– Ты знаешь сказку про Кощея Бессмертного?
– Конечно, – я вспомнил народную байку и от души захохотал. В этот момент я понял, что наконец-то совершенно свободен от злого наваждения по имени Эмма.
– Там смерть Кащеева! – страшным загробным голосом сказала Лиза, потрясла яйцом и тут же деловито переспросила – А утку с зайцем ты зажарил и съел?*
– Не успел, они ускакали и улетели.
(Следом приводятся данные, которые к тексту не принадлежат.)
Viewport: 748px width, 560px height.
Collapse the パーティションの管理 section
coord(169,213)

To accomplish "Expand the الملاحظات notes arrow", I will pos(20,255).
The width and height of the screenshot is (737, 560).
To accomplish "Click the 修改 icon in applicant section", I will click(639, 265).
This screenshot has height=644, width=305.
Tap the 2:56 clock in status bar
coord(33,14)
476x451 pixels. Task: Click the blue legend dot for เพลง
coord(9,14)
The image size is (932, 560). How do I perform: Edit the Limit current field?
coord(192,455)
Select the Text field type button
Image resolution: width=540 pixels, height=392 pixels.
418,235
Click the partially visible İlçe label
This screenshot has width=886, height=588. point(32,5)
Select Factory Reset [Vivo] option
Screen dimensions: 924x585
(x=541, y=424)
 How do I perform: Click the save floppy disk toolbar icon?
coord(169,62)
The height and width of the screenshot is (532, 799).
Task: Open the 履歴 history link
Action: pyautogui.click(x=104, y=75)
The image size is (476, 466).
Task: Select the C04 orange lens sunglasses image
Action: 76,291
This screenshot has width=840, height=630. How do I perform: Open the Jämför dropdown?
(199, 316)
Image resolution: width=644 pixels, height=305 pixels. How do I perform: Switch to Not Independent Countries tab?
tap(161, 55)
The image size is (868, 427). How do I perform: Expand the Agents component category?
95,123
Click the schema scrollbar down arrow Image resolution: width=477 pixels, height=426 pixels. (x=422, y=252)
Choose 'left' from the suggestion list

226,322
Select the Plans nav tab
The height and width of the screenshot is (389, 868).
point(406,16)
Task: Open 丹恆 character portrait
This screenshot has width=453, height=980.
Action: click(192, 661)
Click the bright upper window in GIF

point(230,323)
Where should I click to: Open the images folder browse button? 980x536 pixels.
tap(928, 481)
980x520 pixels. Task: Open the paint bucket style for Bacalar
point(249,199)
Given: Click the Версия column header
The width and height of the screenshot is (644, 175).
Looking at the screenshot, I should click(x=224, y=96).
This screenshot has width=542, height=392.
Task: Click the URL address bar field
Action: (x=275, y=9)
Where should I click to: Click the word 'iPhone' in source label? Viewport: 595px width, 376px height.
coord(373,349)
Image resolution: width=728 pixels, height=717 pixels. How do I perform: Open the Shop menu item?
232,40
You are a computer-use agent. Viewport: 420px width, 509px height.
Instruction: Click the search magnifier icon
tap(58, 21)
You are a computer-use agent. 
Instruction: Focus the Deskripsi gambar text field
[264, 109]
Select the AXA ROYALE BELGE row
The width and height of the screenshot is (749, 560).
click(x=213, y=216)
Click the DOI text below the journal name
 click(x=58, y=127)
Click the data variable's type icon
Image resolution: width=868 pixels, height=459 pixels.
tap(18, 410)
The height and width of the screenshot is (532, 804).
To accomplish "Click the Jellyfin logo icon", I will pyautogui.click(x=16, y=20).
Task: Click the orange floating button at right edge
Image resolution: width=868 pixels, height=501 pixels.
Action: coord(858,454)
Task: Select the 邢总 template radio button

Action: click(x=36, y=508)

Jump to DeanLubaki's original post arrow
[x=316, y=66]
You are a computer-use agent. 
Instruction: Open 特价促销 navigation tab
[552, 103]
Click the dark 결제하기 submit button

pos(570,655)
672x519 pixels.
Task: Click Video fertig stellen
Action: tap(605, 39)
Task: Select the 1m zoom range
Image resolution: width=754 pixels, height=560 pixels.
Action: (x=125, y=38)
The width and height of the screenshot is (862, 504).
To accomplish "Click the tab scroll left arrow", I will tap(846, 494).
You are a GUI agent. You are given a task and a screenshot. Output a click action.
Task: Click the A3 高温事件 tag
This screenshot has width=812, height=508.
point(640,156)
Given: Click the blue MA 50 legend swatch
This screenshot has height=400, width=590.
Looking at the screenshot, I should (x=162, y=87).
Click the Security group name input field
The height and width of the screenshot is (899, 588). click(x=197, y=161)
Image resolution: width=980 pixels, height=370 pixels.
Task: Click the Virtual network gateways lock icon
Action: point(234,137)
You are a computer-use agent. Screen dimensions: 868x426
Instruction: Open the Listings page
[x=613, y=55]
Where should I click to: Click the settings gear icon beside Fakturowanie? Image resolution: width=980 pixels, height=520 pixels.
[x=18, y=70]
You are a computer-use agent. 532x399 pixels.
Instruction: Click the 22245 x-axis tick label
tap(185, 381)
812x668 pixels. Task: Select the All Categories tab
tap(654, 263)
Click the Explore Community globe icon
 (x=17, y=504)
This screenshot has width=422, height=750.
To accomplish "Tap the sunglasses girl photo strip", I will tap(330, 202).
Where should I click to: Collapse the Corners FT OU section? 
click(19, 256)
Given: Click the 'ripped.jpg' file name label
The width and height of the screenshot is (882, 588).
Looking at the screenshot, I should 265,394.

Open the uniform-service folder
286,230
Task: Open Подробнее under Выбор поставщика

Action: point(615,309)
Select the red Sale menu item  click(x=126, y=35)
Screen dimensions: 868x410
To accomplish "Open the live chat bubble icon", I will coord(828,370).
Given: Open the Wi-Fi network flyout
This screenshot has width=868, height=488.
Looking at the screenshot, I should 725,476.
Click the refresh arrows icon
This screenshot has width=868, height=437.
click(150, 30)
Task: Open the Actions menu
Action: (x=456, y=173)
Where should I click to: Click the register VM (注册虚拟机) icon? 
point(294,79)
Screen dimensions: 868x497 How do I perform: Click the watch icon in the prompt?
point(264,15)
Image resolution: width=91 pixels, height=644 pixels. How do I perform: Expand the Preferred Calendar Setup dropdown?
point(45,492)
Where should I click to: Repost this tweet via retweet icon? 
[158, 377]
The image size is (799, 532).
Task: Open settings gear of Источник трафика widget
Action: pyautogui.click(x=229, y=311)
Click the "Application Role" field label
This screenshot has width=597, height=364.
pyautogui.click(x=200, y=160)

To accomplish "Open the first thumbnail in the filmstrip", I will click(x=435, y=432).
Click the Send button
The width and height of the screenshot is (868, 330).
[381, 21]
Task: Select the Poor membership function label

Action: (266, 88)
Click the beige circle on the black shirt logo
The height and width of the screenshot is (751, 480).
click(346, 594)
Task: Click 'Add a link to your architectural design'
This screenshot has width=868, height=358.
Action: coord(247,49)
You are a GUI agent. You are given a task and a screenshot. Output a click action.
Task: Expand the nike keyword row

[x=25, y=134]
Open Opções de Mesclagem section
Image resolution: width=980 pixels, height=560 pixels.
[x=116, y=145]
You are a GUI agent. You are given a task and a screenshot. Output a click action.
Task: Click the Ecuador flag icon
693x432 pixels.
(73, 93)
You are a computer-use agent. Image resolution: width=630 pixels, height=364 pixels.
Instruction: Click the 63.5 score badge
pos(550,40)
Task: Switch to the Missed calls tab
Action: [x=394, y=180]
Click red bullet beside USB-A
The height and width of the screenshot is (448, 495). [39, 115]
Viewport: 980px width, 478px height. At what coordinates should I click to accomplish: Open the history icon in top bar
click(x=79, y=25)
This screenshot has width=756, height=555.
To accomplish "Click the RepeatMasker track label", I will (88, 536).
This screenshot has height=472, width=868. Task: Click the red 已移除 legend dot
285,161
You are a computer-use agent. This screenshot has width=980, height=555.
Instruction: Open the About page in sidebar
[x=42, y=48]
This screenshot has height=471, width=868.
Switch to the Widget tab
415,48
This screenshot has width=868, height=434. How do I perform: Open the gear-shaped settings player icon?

Я не знаю, сколько стоит это пасхальное яйцо. Оно не Фаберже.
– А жаль. Хватило бы на самолет и небольшой остров в Тихом океане…
– Ты хочешь свой остров?
Лиза неожиданно смутилась.
– Я выгляжу меркантильной?
– Нет, ты выглядишь искренней. Хочешь личный необитаемый остров?
– Иногда. Люблю побыть одна.
– А меня взяла бы с собой?
– Да.
Я не удержался и поцеловал её в губы. Возвращаться к деловому разговору не хотелось, но желание заводить его ещё раз вообще отсутствовало.
– Не знаю, куда пристроить этот Кащеев подарочек. Может, давно пора выкинуть, а может, порадовать какого-нибудь любителя антиквариата.
Лиза задумалась на пару секунд, достала телефон (я до сих пор не могу привыкнуть к мысли, что это плоское нечто тоже телефон).
– Не понимаю, что у тебя в квартире со связью. Давай я его сфоткаю и покажу знакомому владельцу антикварной лавки?
– Спасибо.
Совершенно неожиданно яйцо вызвало бурный интерес. Купил его один из частных московских музеев, заплатив вполне приличные деньги. С этого момента «выходить в люди» мы стали чаще. Правда, каждый раз это была прогулка по минному полю. Было странно притворяться современником Лизы. На каждом шагу я видел такие чудеса техники, что хотелось говорить только междометиями: «Ого! Ох! Ах! Ух ты!». Но приходилось держать лицо, даже когда мы катались в метро. Я научился есть суши палочками, влюбился в уличные кафешки на Аптекарском огороде и книжный магазин Гиперион. Это там я купил учебник истории. Мне казалось, что делать этого категорически нельзя, но желание узнать будущее было сильнее. Книгу пришлось спрятать в кладовке за кучей хлама, который Устя почему-то отказывалась нести старьевщику.
Да, да, я помнил, каждый миг помнил, что мне нужно сказать Лизе правду, но казалось, что еще есть время. Ключевое слово – «казалось». Однажды она просто не пришла.
Целый месяц, день за днём, я приходил на смотровую площадку. Сначала экономка накрывала стол на двоих, потом на одного. Потом я вообще запретил выносить еду. Быстро обедал на кухне и шел наверх. Курил, смотрел на площадь и надеялся.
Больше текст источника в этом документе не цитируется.